11時半ころ神社に着くと誰もいません。神社境内の宮池では、夜に行われる打上花火用の筏台が池の中央に曳き出され、花火の準備作業が行われています。宮池近くの名鉄住吉町駅南の踏切付近で待っていると北組と南組の山車がやって来ます。

台輪(ダイワ)4輪の2艘構造で前山と上山がある知多型の山車で、長い曳き綱の前側には子供、後側には揃いの半纏姿に吉祥文様の布を腰に巻き、黒の股引を着けた若者が綱を引っ張ています。山車の進行を担うのは拍子木を持つ1人と采配を持つ2人の役人で、赤の長半纏・袴姿に黒の手甲を着け地下足袋を履いています。

2輌の山車は宮入りすると境内に整列し休憩しますが、山車の後部では笛・締め太鼓の囃子が奏されます。荒池北側の空き地には、屋台が20軒ほど並んでいますがそのほとんどがトラックの荷台を利用した屋台で珍しい光景です。

【神輿渡御】14時から神輿渡御が始まります。羽織袴姿に一文字笠を被り警護棒を持つ先導・羽織袴姿の塩振り・神職・榊台・楽太鼓・楽人3人(笛・笙(ショウ)・篳篥(ヒチリキ))・弓矢・宮司・神輿・舞姫4人・氏子総代などの順で列を組んで進み、渡御行列の後ろから南組・北組の順で山車が続きます。

御旅所の天王社に渡御行列と山車が宮入りし、社殿に神輿を入れて神事を執り行い、次の御旅所山ノ神社でも同じように神事を執り行います。山ノ神社では祭り参加者にお酒・ジュースなどが振る舞われます。16時半、渡御行列は住吉神社に還御します。2輌の山車は住吉神社境内には入らず荒池北側にある一の鳥居付近で待機します。

- 記録データ:

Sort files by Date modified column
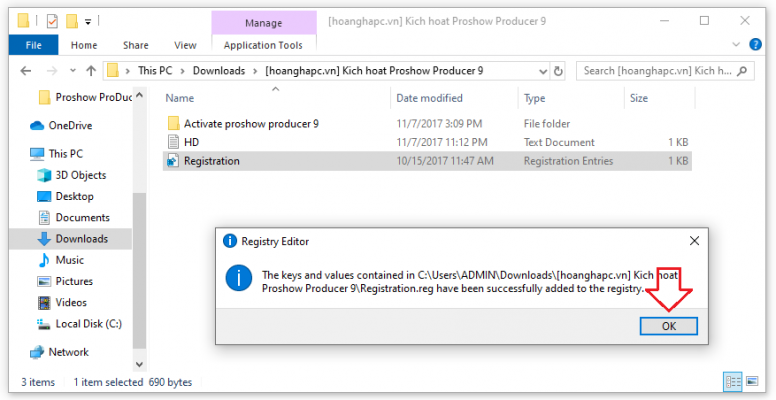428,98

- 課題:
1. 引用文の「11時半ころ神社に着くと誰も」から「る一の鳥居付近で待機します。」までを、両端も含めて書き写すこと。
2. 引用文によると、神輿渡御は何時に始まるか。

- 解答:
1.
11時半ころ神社に着くと誰もいません。神社境内の宮池では、夜に行われる打上花火用の筏台が池の中央に曳き出され、花火の準備作業が行われています。宮池近くの名鉄住吉町駅南の踏切付近で待っていると北組と南組の山車がやって来ます。

台輪(ダイワ)4輪の2艘構造で前山と上山がある知多型の山車で、長い曳き綱の前側には子供、後側には揃いの半纏姿に吉祥文様の布を腰に巻き、黒の股引を着けた若者が綱を引っ張ています。山車の進行を担うのは拍子木を持つ1人と采配を持つ2人の役人で、赤の長半纏・袴姿に黒の手甲を着け地下足袋を履いています。

2輌の山車は宮入りすると境内に整列し休憩しますが、山車の後部では笛・締め太鼓の囃子が奏されます。荒池北側の空き地には、屋台が20軒ほど並んでいますがそのほとんどがトラックの荷台を利用した屋台で珍しい光景です。

【神輿渡御】14時から神輿渡御が始まります。羽織袴姿に一文字笠を被り警護棒を持つ先導・羽織袴姿の塩振り・神職・榊台・楽太鼓・楽人3人(笛・笙(ショウ)・篳篥(ヒチリキ))・弓矢・宮司・神輿・舞姫4人・氏子総代などの順で列を組んで進み、渡御行列の後ろから南組・北組の順で山車が続きます。

御旅所の天王社に渡御行列と山車が宮入りし、社殿に神輿を入れて神事を執り行い、次の御旅所山ノ神社でも同じように神事を執り行います。山ノ神社では祭り参加者にお酒・ジュースなどが振る舞われます。16時半、渡御行列は住吉神社に還御します。2輌の山車は住吉神社境内には入らず荒池北側にある一の鳥居付近で待機します。

2. 14時に始まる。